Instead of mandating specific AI tools, Monumental's CPO fostered a culture of experimentation. He created a Slack channel for sharing discoveries and led by example, encouraging a self-driven, organic adoption process that proved more effective than a top-down mandate.
Setting operational KPIs for AI usage is risky. The technology is volatile, and incentives can backfire, like the famous 'cobra effect' story. Instead of measuring AI usage directly, leaders should keep focusing on core business goals and treat AI as a means to achieve them, not an end in itself.
In the fast-changing AI landscape, standardizing on a single tool is a mistake. Monumental's CPO encourages his team to use various tools (Cursor, Devon, Claude) based on their needs. The strategy is to explicitly avoid dependency on any one platform, ensuring flexibility as new, better technologies emerge.
AI empowers individuals to perform tasks outside their traditional roles, like PMs coding prototypes. This breaks down siloed, assembly-line workflows. Leaders must now redesign their org charts to support a more collaborative model where disciplines overlap significantly, like intermeshing gears.
The primary danger of AI in product management isn't technical failure but the abdication of critical thinking. Over-relying on AI summaries of user feedback means missing the crucial 'color' and context. Leaders risk losing their direct connection to the customer's voice by outsourcing their thinking to an LLM.
To truly understand AI's capabilities and limitations, CPOs and other leaders must get their hands dirty.

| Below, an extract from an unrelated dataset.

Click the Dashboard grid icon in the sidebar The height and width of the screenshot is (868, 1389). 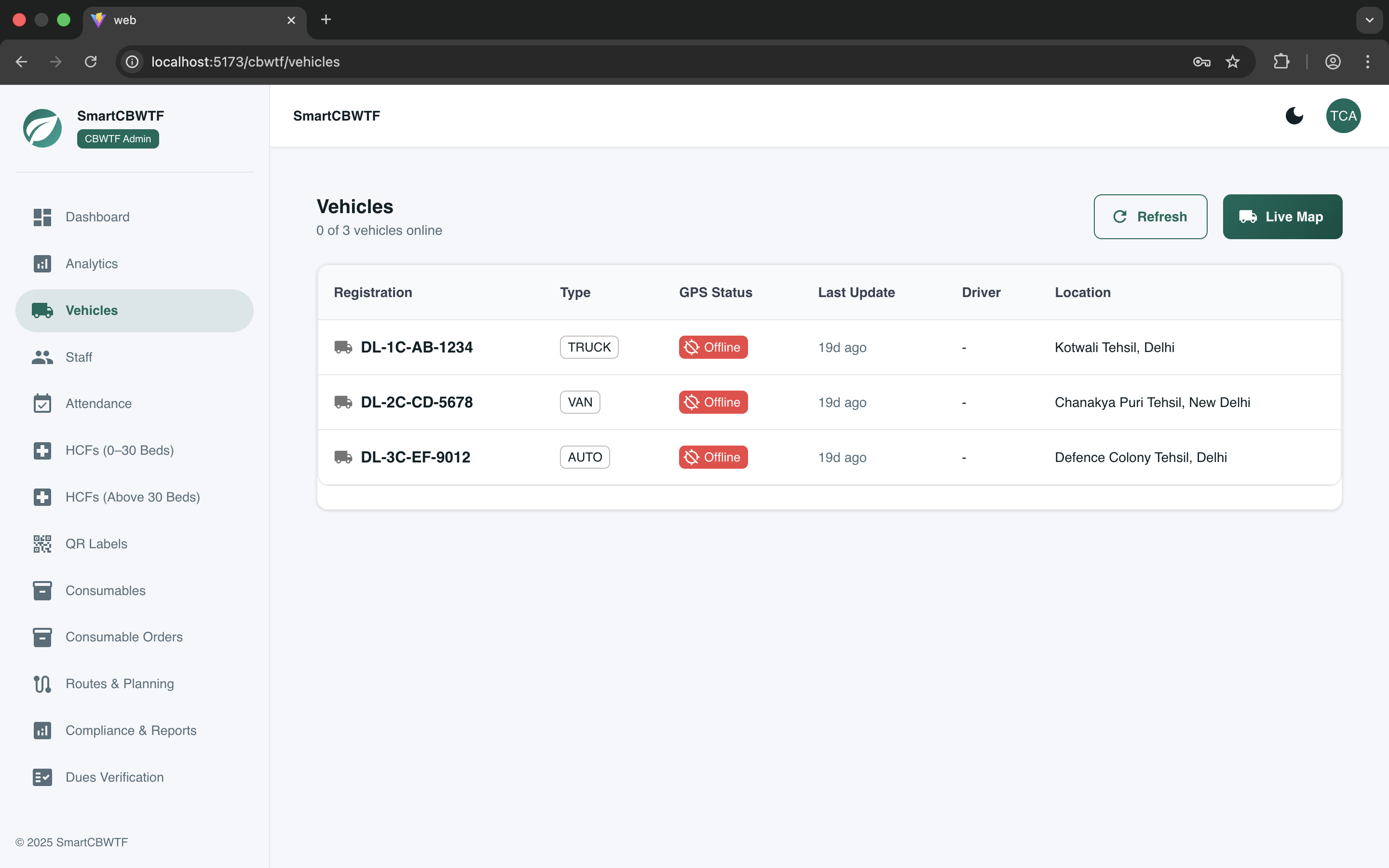[x=42, y=217]
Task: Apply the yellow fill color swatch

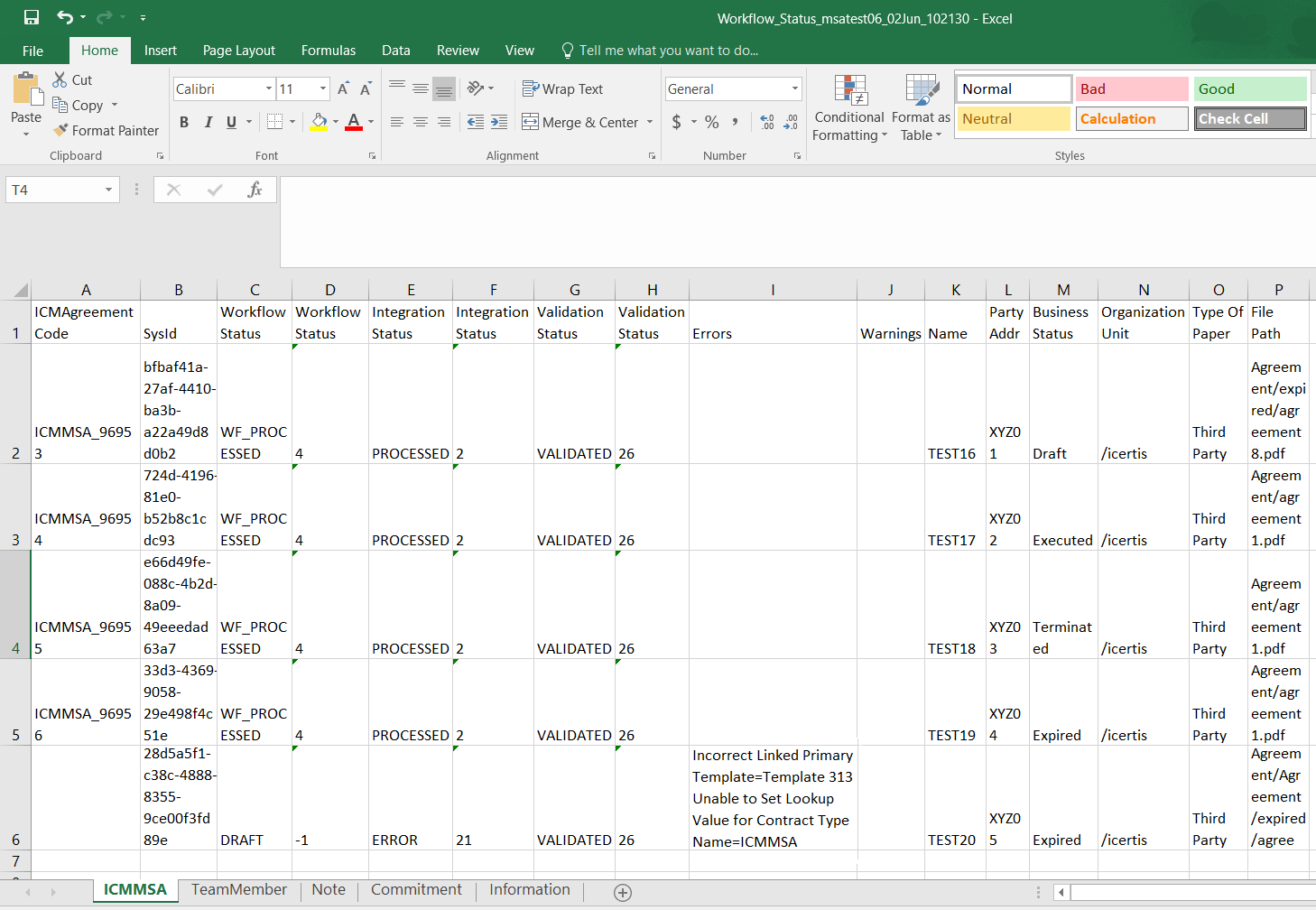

Monumental's CPO spent time coding front-end prototypes with AI tools. This direct experience prevents leaders from making uninformed demands and helps them guide their teams more effectively.
Don't just assume a new AI workflow is better. Treat internal process changes with the same rigor as product features. Apply a hypothesis-driven framework to how your team operates, experimenting with new AI tools and methods, and validating whether they actually improve outcomes before committing to them.
Adopting AI hasn't changed core business metrics like growth or retention. Its true value is in operational efficiency, allowing teams to analyze data more deeply. AI provides the ability to explore 'second and third level questions' and investigate previously inaccessible KPIs, improving the *how* without altering the *what*.